Why are lay-offs so harmful?

Many thanks to Mark Graban that pointed me to a very interesting News Week article titled “Lay Off the Layoffs - Our over reliance on downsizing is killing workers, the economy - and even the bottom line”, by Dr. Jeffrey Pfeffer. The article speaks to the fact that lay-offs in fact do not save a company money, not in the long run nor in the short term. In fact it may have even more detrimental affects on a company than you may realize. The article states with reference to empirical evidence that
“…contrary to popular belief, companies that announce layoffs do not enjoy higher stock prices than peers—either immediately or over time.”
It is an interesting read for everybody, obviously for them that have been laid-off but also for the people doing the lay offs.

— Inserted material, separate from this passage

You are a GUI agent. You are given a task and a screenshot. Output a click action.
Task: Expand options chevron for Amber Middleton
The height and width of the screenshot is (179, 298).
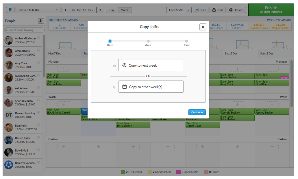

I think that the story behind the story is once again the topic of management and leadership. I strongly believe that in any situation it is always about people. That means that it is the people (managers) and their way of running a company that is the root-cause here. I have said before that you manage processes but you have to lead people. When you just manage people then they become an assets and when hard times are upon us, cutting costs by reducing your capital makes sense – right? Well no – isn’t that obvious - Apparently not?
“In the face of management actions that signal that companies don't value employees, virtually every human-resource consulting firm reports high levels of employee disengagement and distrust of management.”
“Layoffs are more like bloodletting, weakening the entire organism. That's because of the vicious cycle that typically unfolds. A company cuts people. Customer service, innovation, and productivity fall in the face of a smaller and demoralized workforce. The company loses more ground, does more layoffs, and the cycle continues.”
This reminds me of one of Dr. Demmings most commonly used quotes:
"Running a company on visible figures alone is one of the seven deadly diseases of management."
In this case it is financial metrics. It seems that in a recession most management executives are thinking of short term financial metrics rather than the long term health of their company? I am sure that these managers do not intend to do this and that they probably believe that they are doing the right thing. However it is this focus on managing rather than leading that is the problem. Managing the company’s business (The process) is more important than leading the people (organization). The end of the quarter's bottom line is more important than long term viability. Although this seem to be common practice, there is ample proof of companies that thrive by doing differently. Yes, by simply motivating and empowering their people. That is what makes them great companies, and also immensely profitable I may add

We are driven by this need to satisfy investors, whom I may add are also typically about short term gain. It seems that everything revolves around the need to make money now - the typical sales man approach, which is to pick up the closest shiniest pennies rather than to look ahead and possibly see a pot of gold on the horizon. Even if there is not one there at least you looked, and people appreciate that – do not underestimate what that means?


J. Solenberg said...

Speaking from the vantagepoint of the "blood" that has been "let" several times in the past few years, it's good to see that someone actually understands the damage layoffs can do. I love the Demming quote!

Anonymous said...

Short term thinking is a big part of the problem. A focus on managing numbers instead of the more difficult systemic issues to grasp is another big reason. Just cut people, look at the data I reduced my personnel costs by $x see I am taking action.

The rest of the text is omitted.